The final role is assumed by the end user. It might be someone who will act as an individual subsite administrator, the managers of areas that will use SharePoint to facilitate their business processes, or the people that have key input into how their team’s site is deployed. A library structure may be technically elegant, employ the proper content and retention controls and be completely unusable by the very people it was supposed to benefit.
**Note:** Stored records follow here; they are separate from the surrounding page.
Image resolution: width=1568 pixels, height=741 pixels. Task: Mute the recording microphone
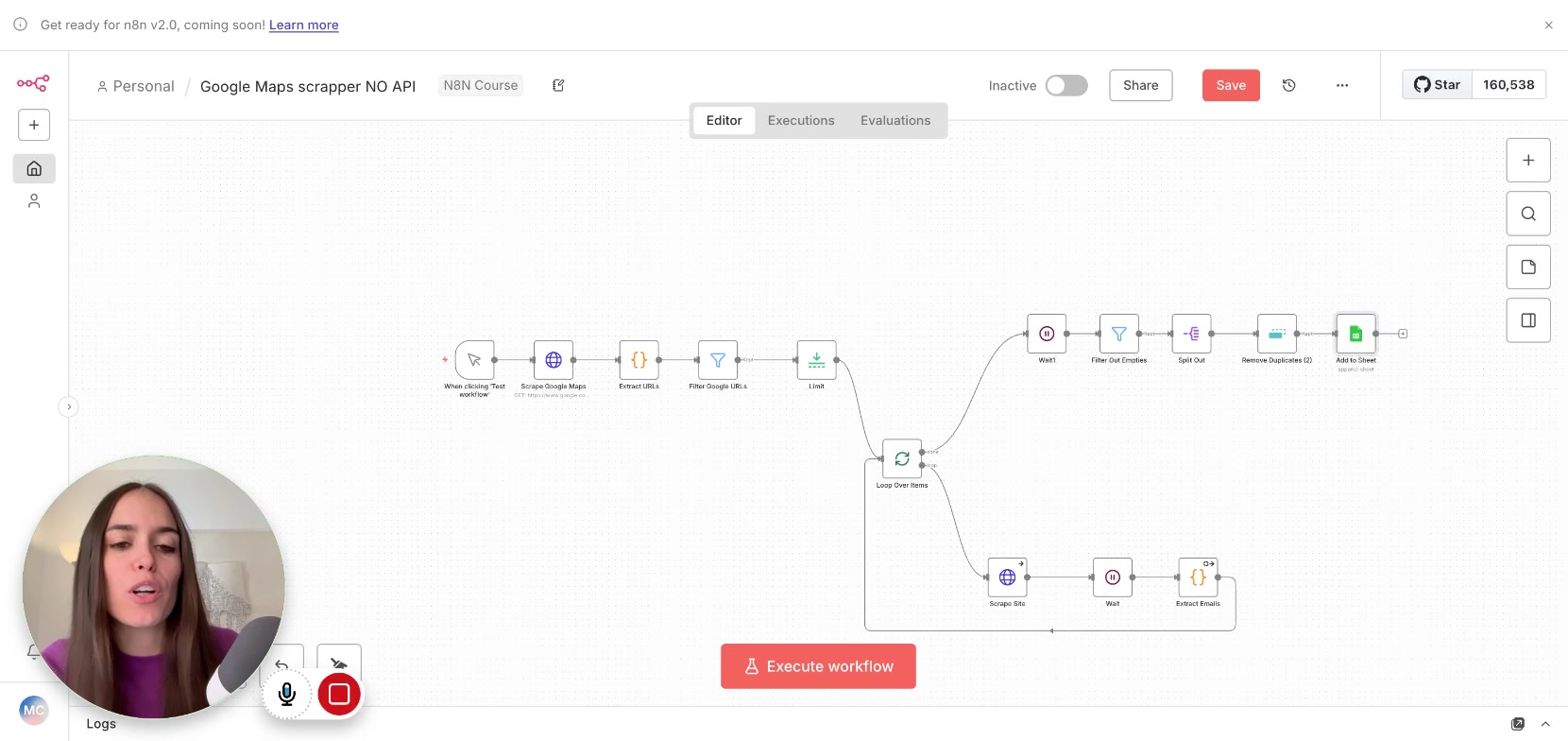pyautogui.click(x=287, y=695)
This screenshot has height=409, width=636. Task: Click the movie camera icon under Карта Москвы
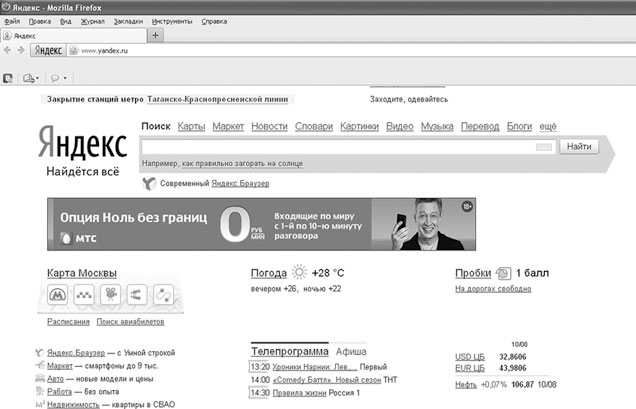[112, 295]
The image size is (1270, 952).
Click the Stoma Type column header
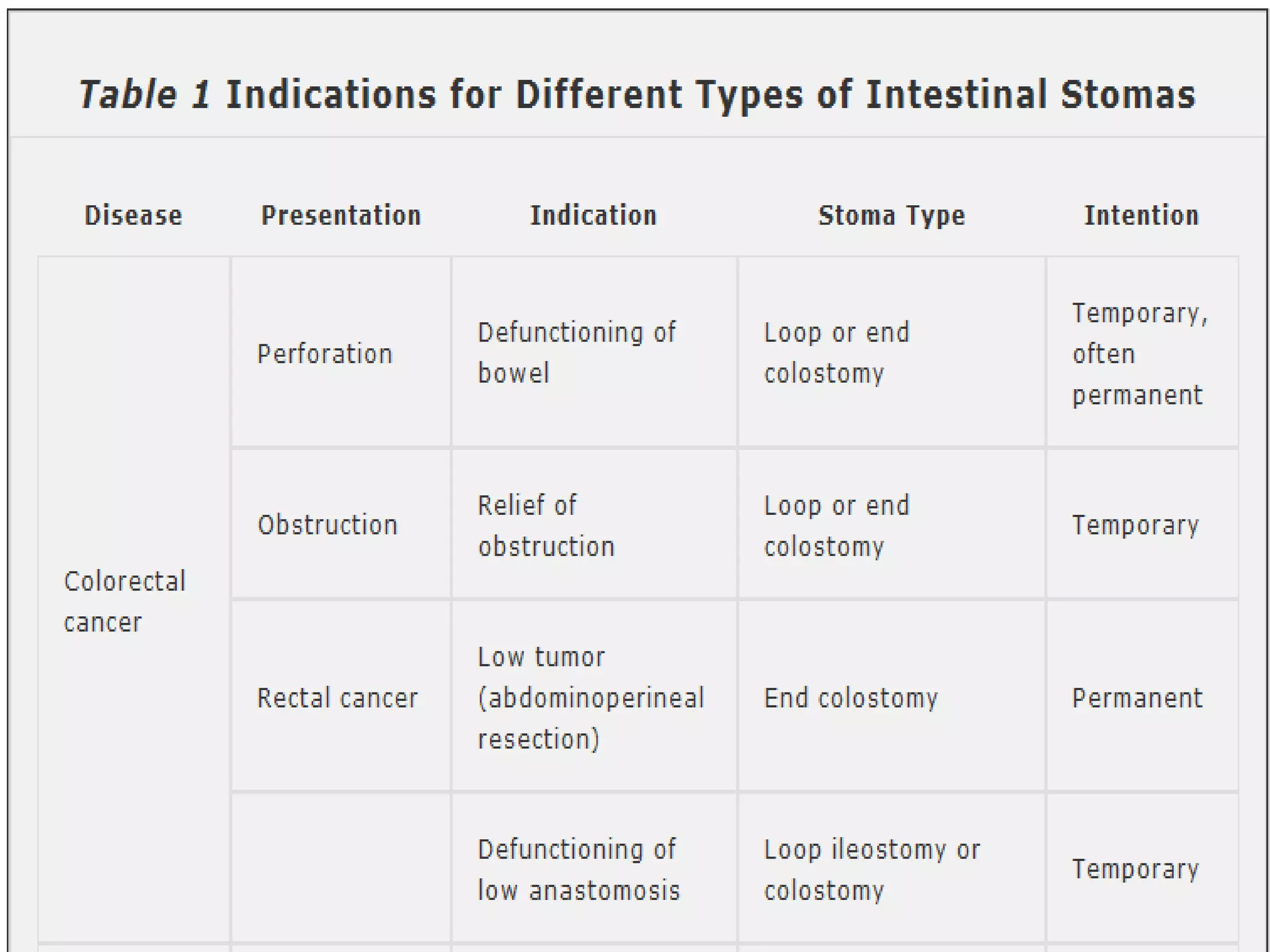pyautogui.click(x=892, y=216)
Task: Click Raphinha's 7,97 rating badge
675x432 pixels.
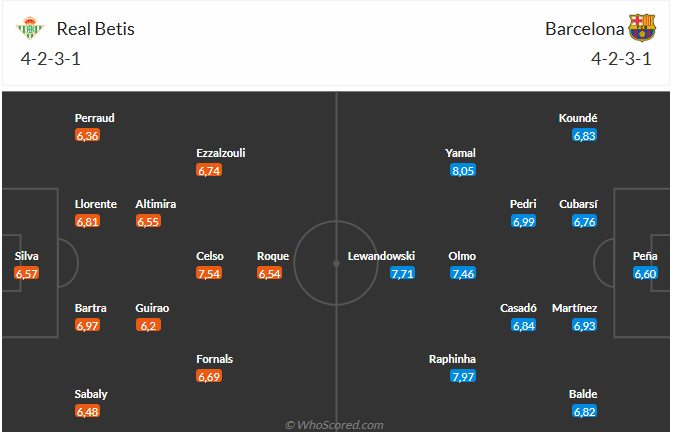Action: click(x=462, y=376)
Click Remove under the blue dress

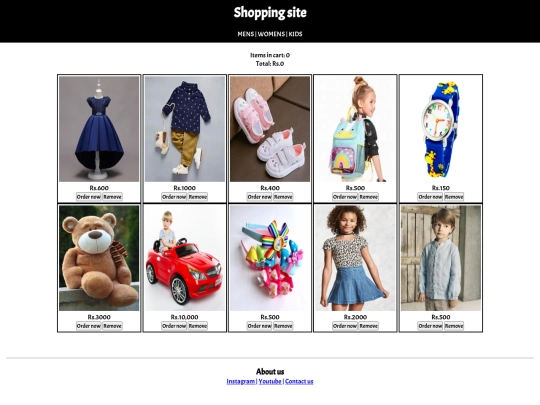(x=112, y=197)
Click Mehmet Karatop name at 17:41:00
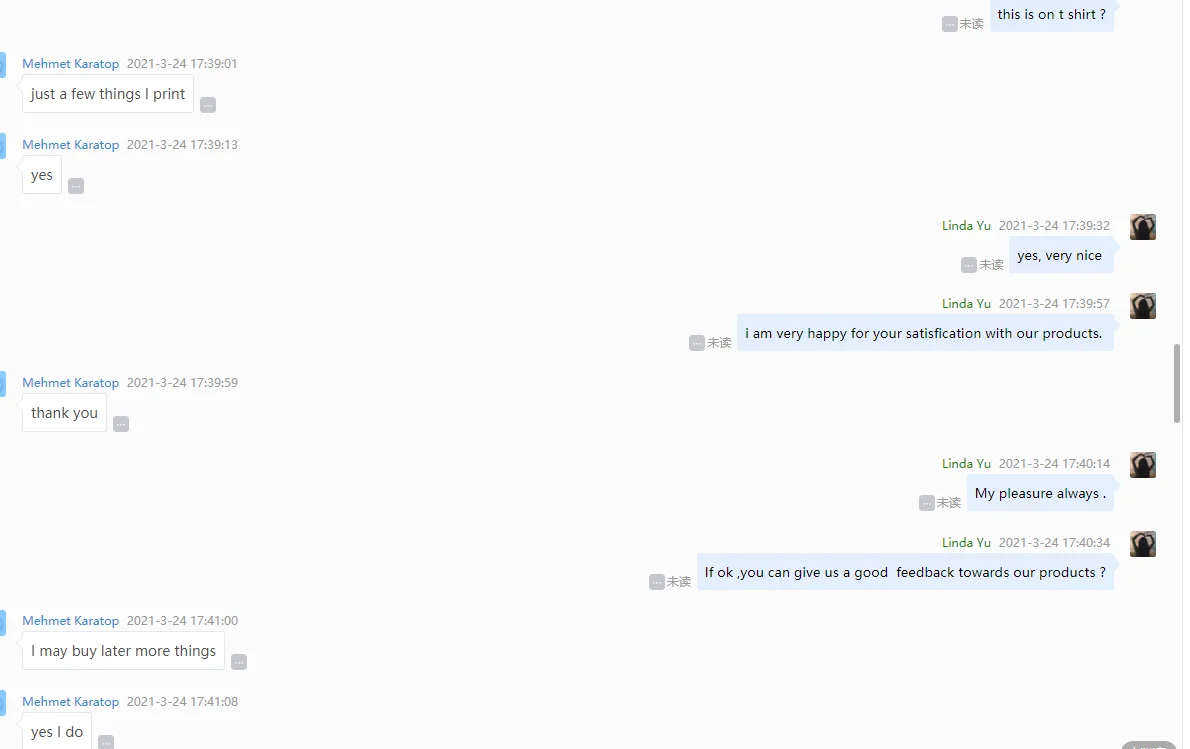The width and height of the screenshot is (1190, 749). pyautogui.click(x=71, y=621)
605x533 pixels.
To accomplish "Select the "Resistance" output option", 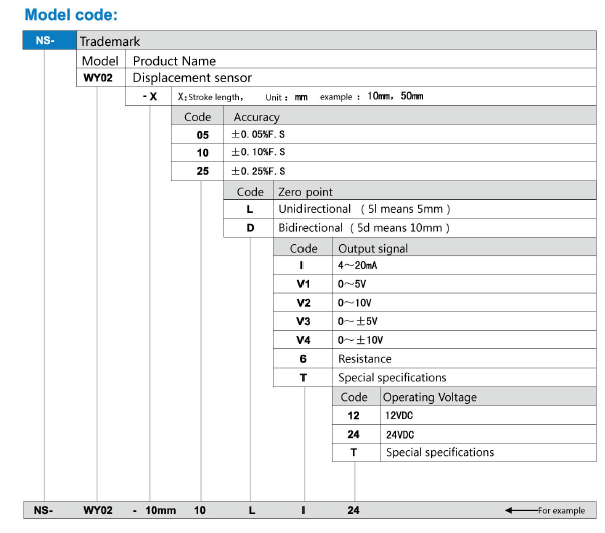I will coord(364,358).
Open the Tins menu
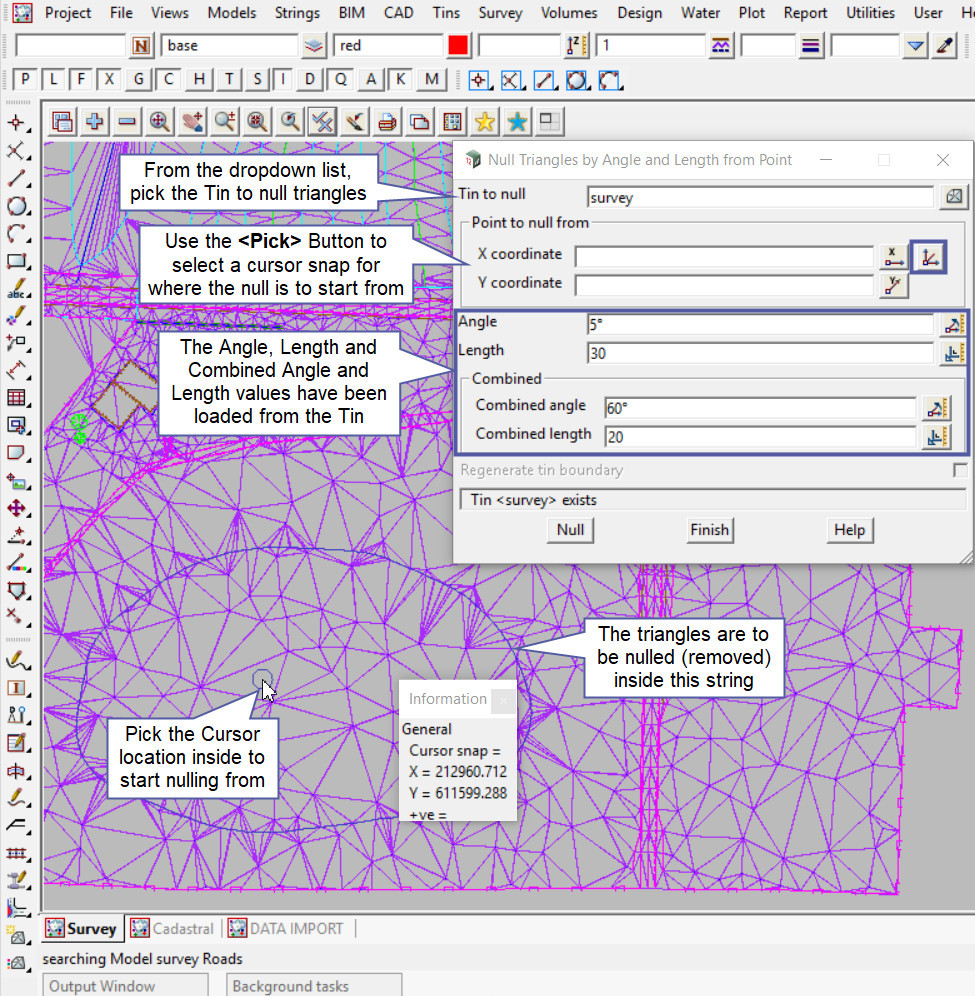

There may be additional roles based on the size of your organization and number of users, but these roles and responsibilities should be established and have representation on a steering committee or other team charged with keeping SharePoint in shape.

Access control

There are two baseline approaches to access control from which an access control structure grows. First, allow everyone to read or read and contribute, then lock it down in the individual subsites. Or, allow only to read and contribute at the top-most level and deploy each additional team site locked down to only that team. If your objective is focused on sharing and collaboration, the latter may seem like a good idea until access administration and managing permissions becomes a nightmare. Neither is wrong, nor right. Just ensure it aligns with your goals and objectives.

Content

What will you allow in SharePoint? Will business records be created and stored there? How long should content remain in lists and libraries? Should certain types of documents be restricted (contracts, artifacts, images)? Deciding this early will help build a SharePoint training and awareness program, creating a team that helps you maintain SharePoint as a useful and well-managed tool for your business.